Sabni meditó estas palabras ante los casilleros repletos de papiros. En su mente evocaba sus largas conversaciones con Teodoro cuando éste era joven; apasionado por naturaleza, compartía su saber de buen grado.
—Si File pertenece a la categoría de tierras de cultivo, ¿no soy yo también considerado un granjero?
—Sí, exacto.
—Por consiguiente, recupero las antiguas propiedades que hasta hace poco formaban parte de los bienes explotables del templo: campos, viñas y jardines.
—Si aplicamos la ley al pie de la letra, tienes razón. Afortunadamente, este aspecto se le ha escapado al prefecto; de otro modo, los impuestos se verían triplicados.
—Pues bien, que los triplique.
—¿En qué absurdo combate quieres aventurarte ahora?
—Maximino desea una prueba de fuerza; pues la tendrá. Un prefecto es temporal; el templo es eterno.
Cuando volvió a pisar la isla santa, Sabni se sintió al mismo tiempo consolado y ansioso. Consolado, porque sólo el universo del templo le ofrecía la serenidad que los humanos se empeñaban en destruir; ansioso, porque se lanzaba a un desafío a ciegas. La expulsión se llevaría a cabo en el plazo de un mes. Hermanos y hermanas se aferrarían a las columnas, se resistirían inútilmente a unos soldados prestos a echarlos a unos barcos preparados para partir hacia la nada.
Isis lo recibió en el embarcadero. El sol resbalaba por su ceñida túnica; la cogió entre sus brazos y cerró los ojos con la esperanza de que el contacto de un cuerpo con la dulzura de una noche de verano alejara a los demonios.
—¿Tan grave es, amor mío?
—El prefecto nos ha impuesto el estatuto de bienes cultivables. Debemos pagar impuestos, tributos y contribuciones, tanto por la isla como por sus antiguas pertenencias. Es una suma exorbitante; cuando se haya proclamado nuestra insolvencia nos despojará de nuestros bienes y nos obligará a abandonar el santuario.
—¿No podríamos conseguir un préstamo?
—Los ricos son cristianos y obedecen a Teodoro. Sólo nos queda preparar a nuestros hermanos y hermanas para que se enfrenten a un futuro cruel y despiadado.
Isis y Sabni caminaron por el templo y pasaron delante de la representación de la gran diosa, tocada con plumas de buitre, símbolo de la madre universal, y con el disco solar que asomaba entre los dos cuernos.

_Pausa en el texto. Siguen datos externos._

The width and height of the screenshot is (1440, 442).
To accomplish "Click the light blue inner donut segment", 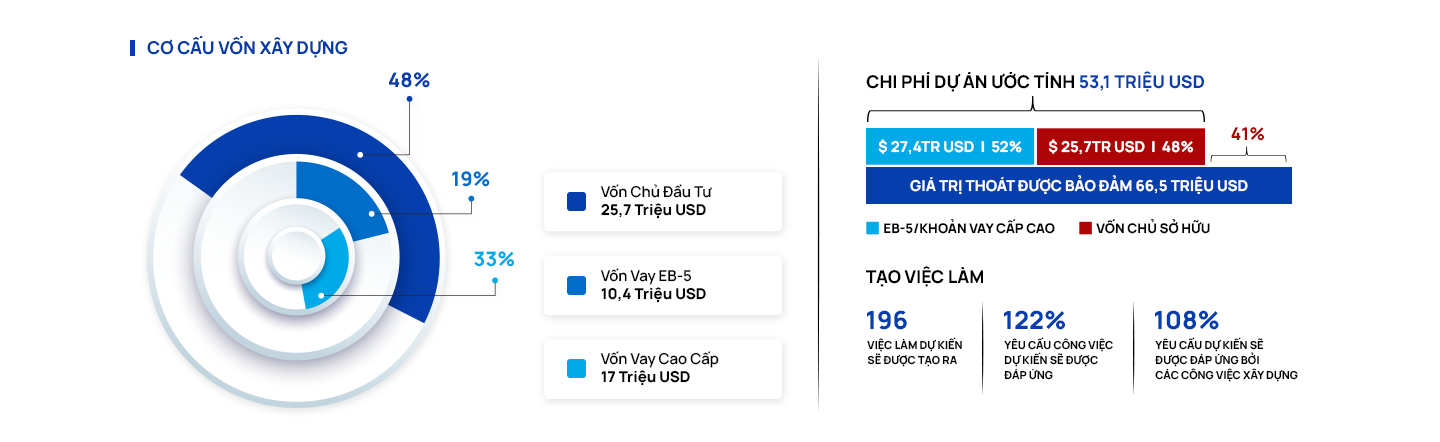I will point(325,270).
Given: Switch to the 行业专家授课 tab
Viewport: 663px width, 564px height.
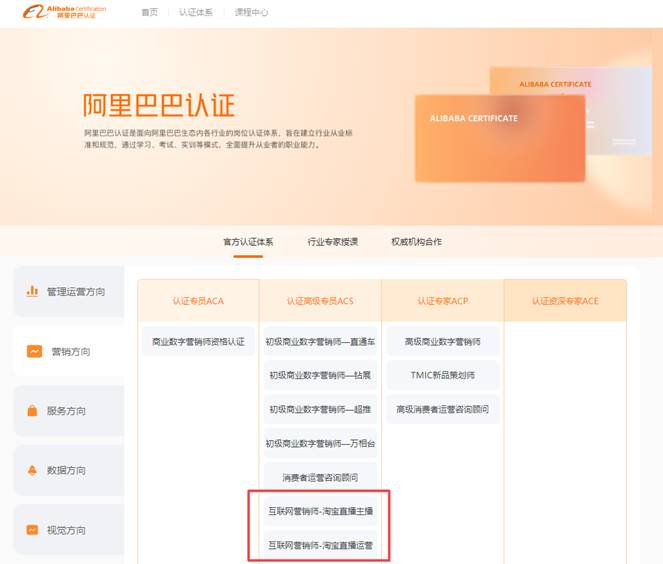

En la mano derecha llevaba el cetro que hacía florecer la tierra y en la izquierda la llave de la vida, que abría a los adeptos el mundo de los dioses. Los poderosos muros se reflejaban en las azuladas aguas. La gran sacerdotisa se detuvo delante de un bajorrelieve: Faraón golpeaba con su bastón una bola, imagen del mal de ojo. En su puño, el rey sujetaba una cuerda y ataba las estatuillas de cuatro enemigos, encarnaciones de los poderes maléficos preparados para surgir de los cuatro punto cardinales.
—Mientras el cielo se asiente sobre sus cuatro soportes y la tierra sobre sus cimientos, la luz divina aparecerá en forma de sol; mientras la inundación llegue en su momento y el sol ofrezca sus plantas; mientras el viento del norte sople a su hora y los decanos cumplan con su deber, y las estrellas brillen en el espacio sideral, seguirá habiendo un poco de alegría, el último fuego, la prohibición de renunciar.
—Si decides entregarte a Maximino para salvar al templo, lo mataré.
Isis le acarició la frente.
—Aleja esa idea de tu pensamiento. Jamás seré suya. El amor que siento por ti no lo sentiré por ningún otro. Hay otro camino: pagar los impuestos.